Half a croissant, on a plate, with a sign in front of it saying '50c'

h a l f b a k e r y
Tip your server.

idea: add, search, annotate, link, view, overview, recent, by name, best, random

meta: news, help, about, links, report a problem

account: Browse anonymously, or get an account and write.

User:
Pass:
Login
Create account.


                                                             

One, But You're Not The Same
Search Results Should Present Different Information
  (+6, -2)
(+6, -2)
  [vote for,
against]


When searching a term that is present in a hot press release, one finds that hundreds, or even thousands of hits, are simply referring to the exact same text.

Since the search engine is indexing the text, it might actually notice, and prune these out, making the haystack somewhat smaller.

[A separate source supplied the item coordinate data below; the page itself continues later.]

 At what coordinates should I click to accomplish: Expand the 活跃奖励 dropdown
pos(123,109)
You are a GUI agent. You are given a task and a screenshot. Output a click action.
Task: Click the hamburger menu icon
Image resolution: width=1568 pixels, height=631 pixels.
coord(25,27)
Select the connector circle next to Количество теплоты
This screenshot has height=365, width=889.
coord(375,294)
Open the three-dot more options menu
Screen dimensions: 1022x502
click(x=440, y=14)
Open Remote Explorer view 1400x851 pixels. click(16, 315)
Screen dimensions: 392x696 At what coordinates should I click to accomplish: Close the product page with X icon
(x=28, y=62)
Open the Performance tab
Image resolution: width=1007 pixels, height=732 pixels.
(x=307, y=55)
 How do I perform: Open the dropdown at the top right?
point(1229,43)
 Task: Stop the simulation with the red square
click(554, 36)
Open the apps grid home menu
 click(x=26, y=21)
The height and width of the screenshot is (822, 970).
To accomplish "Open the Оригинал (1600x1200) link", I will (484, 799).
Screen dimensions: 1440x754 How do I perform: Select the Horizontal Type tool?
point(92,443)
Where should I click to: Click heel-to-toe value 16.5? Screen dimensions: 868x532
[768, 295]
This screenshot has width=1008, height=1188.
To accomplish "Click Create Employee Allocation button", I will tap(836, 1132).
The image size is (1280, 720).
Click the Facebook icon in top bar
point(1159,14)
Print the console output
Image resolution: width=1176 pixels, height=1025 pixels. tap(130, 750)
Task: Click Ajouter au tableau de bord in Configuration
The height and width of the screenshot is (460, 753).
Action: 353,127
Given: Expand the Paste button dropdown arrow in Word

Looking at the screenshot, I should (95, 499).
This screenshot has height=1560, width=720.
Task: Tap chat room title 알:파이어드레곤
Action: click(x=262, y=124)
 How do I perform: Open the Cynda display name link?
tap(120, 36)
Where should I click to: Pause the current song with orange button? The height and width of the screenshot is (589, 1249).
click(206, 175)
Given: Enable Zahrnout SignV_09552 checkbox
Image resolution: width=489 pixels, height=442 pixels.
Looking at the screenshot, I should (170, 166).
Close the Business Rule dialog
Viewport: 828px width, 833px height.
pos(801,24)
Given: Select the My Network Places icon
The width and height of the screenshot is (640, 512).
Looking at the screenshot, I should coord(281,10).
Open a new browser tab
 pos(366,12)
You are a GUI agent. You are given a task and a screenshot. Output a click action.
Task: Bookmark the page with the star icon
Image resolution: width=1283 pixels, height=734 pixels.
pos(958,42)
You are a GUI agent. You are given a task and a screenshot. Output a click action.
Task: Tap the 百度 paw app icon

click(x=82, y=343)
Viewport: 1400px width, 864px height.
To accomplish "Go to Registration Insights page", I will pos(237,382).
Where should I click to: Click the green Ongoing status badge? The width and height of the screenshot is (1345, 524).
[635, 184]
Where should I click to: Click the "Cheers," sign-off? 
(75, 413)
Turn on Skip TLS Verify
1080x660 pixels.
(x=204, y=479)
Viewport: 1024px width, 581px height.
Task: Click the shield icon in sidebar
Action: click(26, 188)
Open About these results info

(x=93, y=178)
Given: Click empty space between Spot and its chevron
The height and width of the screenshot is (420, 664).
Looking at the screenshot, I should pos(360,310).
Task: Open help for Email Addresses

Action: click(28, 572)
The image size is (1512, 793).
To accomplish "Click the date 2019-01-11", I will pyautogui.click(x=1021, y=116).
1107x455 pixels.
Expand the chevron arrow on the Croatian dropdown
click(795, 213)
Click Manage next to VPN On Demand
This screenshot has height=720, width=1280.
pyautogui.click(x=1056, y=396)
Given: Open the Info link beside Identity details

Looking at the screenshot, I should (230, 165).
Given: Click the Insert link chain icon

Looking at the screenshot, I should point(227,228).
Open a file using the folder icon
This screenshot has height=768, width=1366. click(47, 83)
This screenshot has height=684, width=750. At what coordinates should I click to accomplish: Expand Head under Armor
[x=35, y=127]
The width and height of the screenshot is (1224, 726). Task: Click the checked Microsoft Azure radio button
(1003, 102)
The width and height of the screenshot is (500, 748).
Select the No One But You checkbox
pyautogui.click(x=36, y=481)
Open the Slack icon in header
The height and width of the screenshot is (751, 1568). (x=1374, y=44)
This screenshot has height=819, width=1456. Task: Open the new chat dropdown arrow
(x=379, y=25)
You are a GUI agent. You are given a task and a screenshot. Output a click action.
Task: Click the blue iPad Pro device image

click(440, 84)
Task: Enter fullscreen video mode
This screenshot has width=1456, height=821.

theircompetitor, Mar 07 2005

Google cheat sheet http://www.google.c...elp/cheatsheet.html
[waugsqueke, Mar 09 2005]

Googlr search: turvy -"topsy turvy" http://www.google.c...+-%22topsy+turvy%22
"turvy" other than "topsy turvy" [waugsqueke, Mar 09 2005]

[link]






       Is that a distinct problem from link farms, which I believe Google does its best to filter already?

DrCurry, Mar 07 2005
  

       In the case that triggered this idea, I was looking for more data on a specific company that was mentioned in a press release.   

       Instead, I'm getting thousands of hits all quoting the press release. Mind you, the summary paragraph is actually fairly obviously the same. So Google kind of knows it's showing the same data

theircompetitor, Mar 07 2005
  

       Google sort of does this now...   

       "In order to show you the most relevant results, we have omitted some entries very similar to the ## already displayed. If you like, you can repeat the search with the _omitted results included_."

waugsqueke, Mar 07 2005
  

       This would be easily solved if Google allowed a NOT operand.

Worldgineer, Mar 07 2005
  

       [waugs]: I think that only excludes multiple hits from the same domain. (I could be wrong, per usual.)

angel, Mar 07 2005
  

       I thought this idea would require that we carry each other. Carry each other.

bungston, Mar 07 2005
  

       Damn you [bungston]! you beat me to it.

Freefall, Mar 07 2005
  

       guys, just clarifying -- these are hits from multiple different sites that all refer to the same exact text.   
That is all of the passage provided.